### Task goal
Only the lines from the one with "This screenshot has width=1024, height=565." through the last line of the records below belong in your answer, reproduced exactly and with the pictures left out.

Stored records:
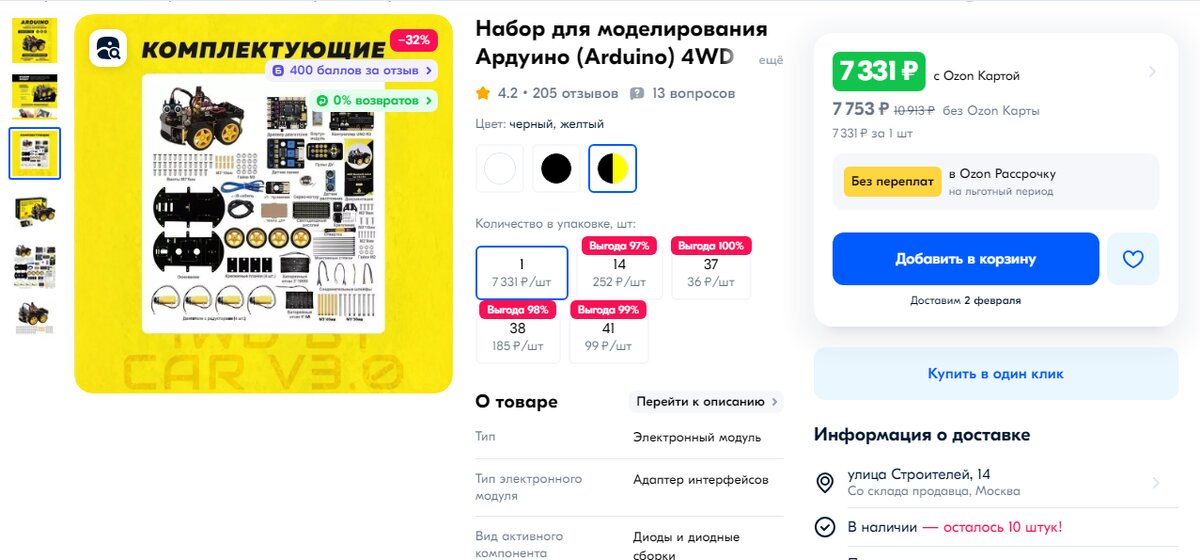Open the 0% возвратов badge
This screenshot has width=1200, height=560.
point(373,101)
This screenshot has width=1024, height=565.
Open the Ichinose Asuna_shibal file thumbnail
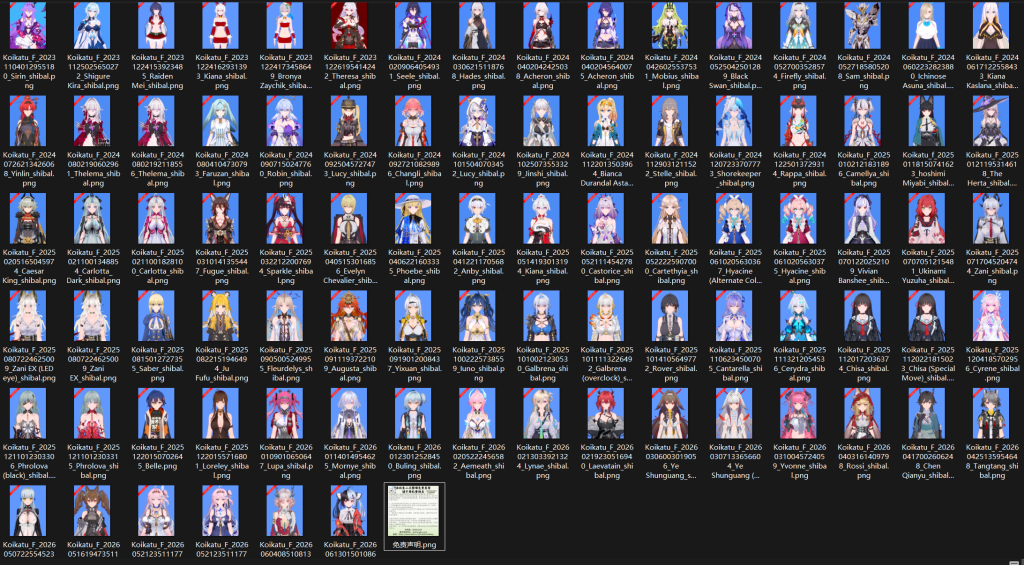927,25
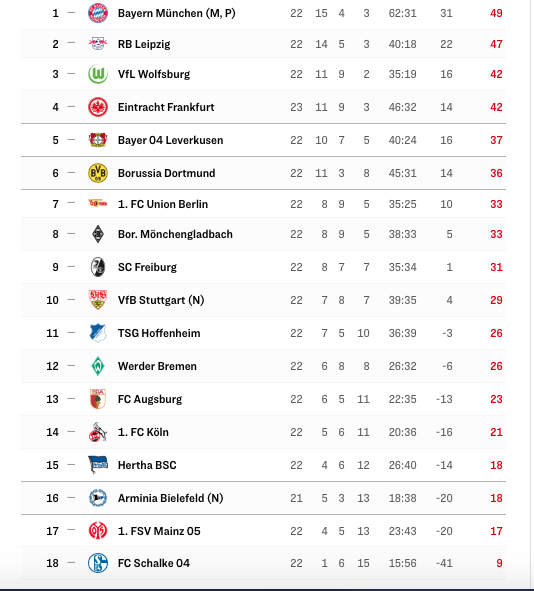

### Reply to the task
This screenshot has width=1024, height=565.
Open the Ichinose Asuna_shibal file thumbnail
927,25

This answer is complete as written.